William Ruto n’a pas besoin de transformer Nyanza en nouveau bastion présidentiel pour bouleverser l’élection de 2027. Dans cette région historiquement acquise à Raila Odinga, une progression significative suffirait déjà à modifier profondément l’équation électorale kényane.
Depuis la disparition de Raila Odinga, la bataille pour son héritage politique s’intensifie. Une partie des responsables de Nyanza s’est rapprochée du pouvoir, tandis que l’UDA et l’ODM travaillent désormais à une alliance électorale autour d’un programme commun. D’autres figures régionales refusent cependant cette orientation et tentent de maintenir une opposition forte à Ruto.
L’intérêt du président est arithmétique. En 2022, plusieurs comtés de Nyanza lui étaient extrêmement défavorables.

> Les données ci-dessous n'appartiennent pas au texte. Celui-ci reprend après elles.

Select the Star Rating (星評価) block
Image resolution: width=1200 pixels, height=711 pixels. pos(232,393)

Réduire cet écart en 2027 permettrait à Ruto de compenser d’éventuelles pertes dans d’autres régions où son soutien s’est fragilisé. Quelques centaines de milliers de voix supplémentaires pourraient devenir déterminantes dans une présidentielle serrée.

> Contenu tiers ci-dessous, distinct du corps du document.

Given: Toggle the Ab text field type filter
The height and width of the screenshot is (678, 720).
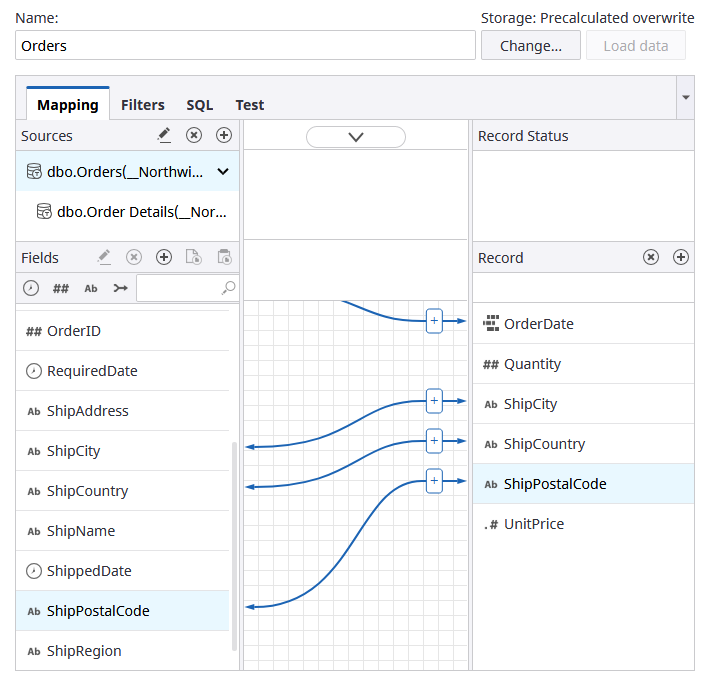Looking at the screenshot, I should 91,288.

Mais conquérir les dirigeants locaux ne signifie pas conquérir leurs électeurs. Nyanza possède une forte tradition politique et les alliances conclues au sommet devront encore convaincre une base qui peut refuser de suivre automatiquement les nouveaux arrangements. C’est là que se jouera le véritable test. Si Ruto transforme ses nouveaux soutiens politiques en votes, Nyanza pourrait devenir l’une des clés de sa réélection. Dans le cas contraire, toute cette stratégie restera essentiellement une victoire d’appareil.